### [WHAT TO WORK ON]
Every record here needs to be written out again exactly.

### [DATA LISTING]
=-=-=-=-=

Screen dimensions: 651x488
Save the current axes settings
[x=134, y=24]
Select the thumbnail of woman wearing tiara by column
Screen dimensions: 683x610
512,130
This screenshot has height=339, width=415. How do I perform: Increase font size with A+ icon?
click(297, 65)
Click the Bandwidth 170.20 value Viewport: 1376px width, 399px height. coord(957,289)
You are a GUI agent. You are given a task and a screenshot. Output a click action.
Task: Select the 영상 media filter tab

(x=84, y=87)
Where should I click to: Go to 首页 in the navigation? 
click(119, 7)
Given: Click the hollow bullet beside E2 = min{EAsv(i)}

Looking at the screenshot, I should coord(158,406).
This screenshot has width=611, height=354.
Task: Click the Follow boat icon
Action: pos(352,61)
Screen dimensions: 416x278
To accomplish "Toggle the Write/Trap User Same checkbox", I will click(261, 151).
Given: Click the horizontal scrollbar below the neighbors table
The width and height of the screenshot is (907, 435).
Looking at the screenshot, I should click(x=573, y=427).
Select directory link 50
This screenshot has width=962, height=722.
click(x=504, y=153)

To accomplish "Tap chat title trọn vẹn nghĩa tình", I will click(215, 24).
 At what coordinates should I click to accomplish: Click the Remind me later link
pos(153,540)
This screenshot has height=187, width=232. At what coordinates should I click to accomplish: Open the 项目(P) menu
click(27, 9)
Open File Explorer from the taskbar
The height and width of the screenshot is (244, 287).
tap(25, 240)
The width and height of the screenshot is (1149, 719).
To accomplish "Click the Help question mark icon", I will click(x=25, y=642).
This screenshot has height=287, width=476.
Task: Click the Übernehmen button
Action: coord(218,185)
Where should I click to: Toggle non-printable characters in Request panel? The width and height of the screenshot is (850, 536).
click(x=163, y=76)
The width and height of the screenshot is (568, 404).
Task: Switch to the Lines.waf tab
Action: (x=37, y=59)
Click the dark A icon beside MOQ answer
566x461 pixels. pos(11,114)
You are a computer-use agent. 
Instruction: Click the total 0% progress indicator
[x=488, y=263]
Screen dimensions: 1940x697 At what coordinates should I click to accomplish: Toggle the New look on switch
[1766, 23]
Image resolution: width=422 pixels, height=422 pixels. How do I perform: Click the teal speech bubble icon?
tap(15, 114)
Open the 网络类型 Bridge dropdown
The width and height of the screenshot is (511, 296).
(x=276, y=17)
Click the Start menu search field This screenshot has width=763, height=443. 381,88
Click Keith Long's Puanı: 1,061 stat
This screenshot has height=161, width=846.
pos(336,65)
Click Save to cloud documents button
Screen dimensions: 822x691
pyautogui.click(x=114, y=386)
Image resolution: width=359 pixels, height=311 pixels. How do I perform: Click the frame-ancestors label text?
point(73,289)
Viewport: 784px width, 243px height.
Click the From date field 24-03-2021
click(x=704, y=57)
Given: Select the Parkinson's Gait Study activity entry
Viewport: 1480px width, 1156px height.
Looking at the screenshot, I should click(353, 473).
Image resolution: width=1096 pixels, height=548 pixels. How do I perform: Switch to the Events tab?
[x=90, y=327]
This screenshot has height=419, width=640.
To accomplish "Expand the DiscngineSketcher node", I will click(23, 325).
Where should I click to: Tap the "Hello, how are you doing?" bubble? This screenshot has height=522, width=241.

=-=-=-=-=

### [YOUR RESPONSE]
Screen dimensions: 651x488
Save the current axes settings
[x=134, y=24]
Select the thumbnail of woman wearing tiara by column
Screen dimensions: 683x610
512,130
This screenshot has height=339, width=415. How do I perform: Increase font size with A+ icon?
click(297, 65)
Click the Bandwidth 170.20 value Viewport: 1376px width, 399px height. coord(957,289)
You are a GUI agent. You are given a task and a screenshot. Output a click action.
Task: Select the 영상 media filter tab

(x=84, y=87)
Where should I click to: Go to 首页 in the navigation? 
click(119, 7)
Given: Click the hollow bullet beside E2 = min{EAsv(i)}

Looking at the screenshot, I should coord(158,406).
This screenshot has width=611, height=354.
Task: Click the Follow boat icon
Action: pos(352,61)
Screen dimensions: 416x278
To accomplish "Toggle the Write/Trap User Same checkbox", I will click(261, 151).
Given: Click the horizontal scrollbar below the neighbors table
The width and height of the screenshot is (907, 435).
Looking at the screenshot, I should click(x=573, y=427).
Select directory link 50
This screenshot has width=962, height=722.
click(x=504, y=153)

To accomplish "Tap chat title trọn vẹn nghĩa tình", I will click(215, 24).
 At what coordinates should I click to accomplish: Click the Remind me later link
pos(153,540)
This screenshot has height=187, width=232. At what coordinates should I click to accomplish: Open the 项目(P) menu
click(27, 9)
Open File Explorer from the taskbar
The height and width of the screenshot is (244, 287).
tap(25, 240)
The width and height of the screenshot is (1149, 719).
To accomplish "Click the Help question mark icon", I will click(x=25, y=642).
This screenshot has height=287, width=476.
Task: Click the Übernehmen button
Action: coord(218,185)
Where should I click to: Toggle non-printable characters in Request panel? The width and height of the screenshot is (850, 536).
click(x=163, y=76)
The width and height of the screenshot is (568, 404).
Task: Switch to the Lines.waf tab
Action: (x=37, y=59)
Click the dark A icon beside MOQ answer
566x461 pixels. pos(11,114)
You are a computer-use agent. 
Instruction: Click the total 0% progress indicator
[x=488, y=263]
Screen dimensions: 1940x697 At what coordinates should I click to accomplish: Toggle the New look on switch
[1766, 23]
Image resolution: width=422 pixels, height=422 pixels. How do I perform: Click the teal speech bubble icon?
tap(15, 114)
Open the 网络类型 Bridge dropdown
The width and height of the screenshot is (511, 296).
(x=276, y=17)
Click the Start menu search field This screenshot has width=763, height=443. 381,88
Click Keith Long's Puanı: 1,061 stat
This screenshot has height=161, width=846.
pos(336,65)
Click Save to cloud documents button
Screen dimensions: 822x691
pyautogui.click(x=114, y=386)
Image resolution: width=359 pixels, height=311 pixels. How do I perform: Click the frame-ancestors label text?
point(73,289)
Viewport: 784px width, 243px height.
Click the From date field 24-03-2021
click(x=704, y=57)
Given: Select the Parkinson's Gait Study activity entry
Viewport: 1480px width, 1156px height.
Looking at the screenshot, I should click(353, 473).
Image resolution: width=1096 pixels, height=548 pixels. How do I perform: Switch to the Events tab?
[x=90, y=327]
This screenshot has height=419, width=640.
To accomplish "Expand the DiscngineSketcher node", I will click(23, 325).
Where should I click to: Tap the "Hello, how are you doing?" bubble? This screenshot has height=522, width=241.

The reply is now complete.